2007-06-13 10:40:39 · 5 answers · asked by Lil 1 in Science & Mathematics ➔ Mathematics
First, you need to be able to visualize what is happening. Call the point for the electrical connection point E.
Call the point on the island point S.
Call the point on the shore 85 m from the island point R.
Now the wire will NOT run all the way from E to R, but rather, at some point P in between it will turn and start to run diagonally out to R.
Now let x = the distance from P to R.
Then 250 - x = the distance from E to P.
Notice you have a right triangle formed (triangle SRP) so you can use the pythagorean theorem to find the hypotenuse (length SP)
Also, since it costs twice as much to lay the wire under the water as along the shore, we effectively need to double this distance before adding it to the distance from P to E in the optimization problem.
So find the minimum of:
2*sqrt(85^2 + x^2) + (250 - x)
Hope this helps!
2007-06-13 11:01:37 · answer #1 · answered by math guy 6 · 0⤊ 0⤋
If you run the cable straight across, it's 85m in the water, then 250m along the shoreline.

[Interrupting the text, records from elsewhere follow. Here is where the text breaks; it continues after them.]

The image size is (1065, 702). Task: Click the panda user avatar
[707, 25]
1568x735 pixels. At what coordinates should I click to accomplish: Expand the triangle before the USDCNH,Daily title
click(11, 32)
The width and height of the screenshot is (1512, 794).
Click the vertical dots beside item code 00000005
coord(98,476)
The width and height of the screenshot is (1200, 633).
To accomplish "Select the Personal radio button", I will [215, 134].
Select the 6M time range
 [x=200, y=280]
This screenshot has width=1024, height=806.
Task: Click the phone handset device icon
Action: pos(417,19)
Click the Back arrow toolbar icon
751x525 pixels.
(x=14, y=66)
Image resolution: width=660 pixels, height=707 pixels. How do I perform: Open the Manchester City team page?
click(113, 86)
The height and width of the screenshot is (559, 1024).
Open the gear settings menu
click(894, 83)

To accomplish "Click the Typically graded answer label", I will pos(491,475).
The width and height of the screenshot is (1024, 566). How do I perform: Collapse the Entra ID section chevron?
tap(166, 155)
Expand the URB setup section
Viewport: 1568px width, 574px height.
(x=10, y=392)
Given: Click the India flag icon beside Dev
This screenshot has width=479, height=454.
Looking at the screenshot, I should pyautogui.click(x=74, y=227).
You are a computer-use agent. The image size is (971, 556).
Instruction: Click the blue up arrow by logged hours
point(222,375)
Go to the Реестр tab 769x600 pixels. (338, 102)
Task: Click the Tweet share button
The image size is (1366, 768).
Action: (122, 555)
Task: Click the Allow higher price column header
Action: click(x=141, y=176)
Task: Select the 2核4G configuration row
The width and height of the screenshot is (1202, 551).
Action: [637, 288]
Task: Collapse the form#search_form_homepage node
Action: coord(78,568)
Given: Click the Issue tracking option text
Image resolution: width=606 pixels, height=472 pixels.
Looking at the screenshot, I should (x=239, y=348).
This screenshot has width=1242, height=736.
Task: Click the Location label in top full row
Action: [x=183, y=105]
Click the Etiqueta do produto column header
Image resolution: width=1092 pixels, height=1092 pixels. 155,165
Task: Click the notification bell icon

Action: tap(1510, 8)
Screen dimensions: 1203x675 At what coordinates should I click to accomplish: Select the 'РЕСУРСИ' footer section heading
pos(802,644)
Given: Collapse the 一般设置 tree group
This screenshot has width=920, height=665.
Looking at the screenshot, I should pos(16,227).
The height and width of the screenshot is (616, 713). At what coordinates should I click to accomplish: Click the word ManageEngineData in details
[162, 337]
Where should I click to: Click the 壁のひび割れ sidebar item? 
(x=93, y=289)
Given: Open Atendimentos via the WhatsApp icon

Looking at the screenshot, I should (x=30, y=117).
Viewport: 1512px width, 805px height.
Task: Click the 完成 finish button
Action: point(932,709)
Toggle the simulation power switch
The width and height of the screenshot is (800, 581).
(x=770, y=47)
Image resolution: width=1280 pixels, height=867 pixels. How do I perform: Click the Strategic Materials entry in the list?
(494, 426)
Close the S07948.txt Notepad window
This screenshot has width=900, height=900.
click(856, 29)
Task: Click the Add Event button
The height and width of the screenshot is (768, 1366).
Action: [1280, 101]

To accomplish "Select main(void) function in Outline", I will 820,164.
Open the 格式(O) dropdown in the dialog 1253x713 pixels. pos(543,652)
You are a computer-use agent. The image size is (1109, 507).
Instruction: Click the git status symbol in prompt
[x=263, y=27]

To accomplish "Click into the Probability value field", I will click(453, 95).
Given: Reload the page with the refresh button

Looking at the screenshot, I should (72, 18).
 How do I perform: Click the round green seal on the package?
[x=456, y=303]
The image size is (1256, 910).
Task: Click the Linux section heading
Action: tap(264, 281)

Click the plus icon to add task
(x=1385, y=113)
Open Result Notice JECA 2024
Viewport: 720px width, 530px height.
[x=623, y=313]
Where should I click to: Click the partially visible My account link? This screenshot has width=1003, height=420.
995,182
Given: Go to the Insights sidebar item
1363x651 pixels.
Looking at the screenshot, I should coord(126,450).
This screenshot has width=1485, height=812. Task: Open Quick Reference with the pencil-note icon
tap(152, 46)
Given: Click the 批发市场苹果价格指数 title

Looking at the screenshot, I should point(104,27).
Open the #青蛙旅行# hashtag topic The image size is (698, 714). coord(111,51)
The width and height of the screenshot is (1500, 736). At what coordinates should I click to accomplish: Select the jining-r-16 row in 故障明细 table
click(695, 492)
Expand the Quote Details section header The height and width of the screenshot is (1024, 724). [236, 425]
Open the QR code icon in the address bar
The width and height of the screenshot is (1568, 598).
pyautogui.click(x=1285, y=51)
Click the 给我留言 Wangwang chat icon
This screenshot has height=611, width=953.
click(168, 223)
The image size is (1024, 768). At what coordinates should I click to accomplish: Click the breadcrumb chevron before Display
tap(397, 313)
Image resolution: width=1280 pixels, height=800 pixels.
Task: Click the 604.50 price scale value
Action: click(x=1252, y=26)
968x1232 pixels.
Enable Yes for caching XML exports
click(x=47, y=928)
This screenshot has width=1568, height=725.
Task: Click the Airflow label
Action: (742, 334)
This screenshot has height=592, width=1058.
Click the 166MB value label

If you run the cable at an angle t from straight across, you'll have the cable running as the hypotenuse of a right triangle where the adjacent side is 85m. Then it's 85m / cos(t) in the water. That point will touch the land at 85m * tan(t) meters closer to the outlet along the shoreline. So it is 250m - ( 85m * tan(t) ) meters across the land from that point.
Then, your cost as a function of angle t, is (ignoring the cost-per-unit, just using twice as much for the water cost as the land cost):
c(t) = 2 * (water) + land
c(t) = 2 * ( 85 / cos(t) ) + 250 - 85 * tan(t)
c(t) = 170*sec(t) + 250 - 85*tan(t)
Now you take the derivative dc/dt, and find where it is equal to zero.
dc/dt = 0
d(170*sec(t) + 250 - 85*tan(t))/dt = 0
170*sec(t)*tan(t) - 85*sec(t)*sec(t) = 0
Divide by 85 sec(t) since sec(t) is never equal to zero and 85 is a common factor:
2*tan(t) - sec(t) = 0
2*tan(t) = sec(t)
2*sin(t)/cos(t) = 1/cos(t)
2*sin(t) = 1
sin(t) = 1/2
t = sin^-1(1/2)
t = 30 degrees
Let's assume $1 per meter on land and $2 per meter on water.
The line straight across is 85*2+250 = $420.
A line at 45 degrees would be 85*2*sqrt(2) + 250 - 85 = $405.42
A line at 30 degrees would be 85*2/cos(30) + 250 - 85*sin(30) = $403.80.
So, we do know that 30 degrees is cheaper than 45 degrees or straight across (0 degrees).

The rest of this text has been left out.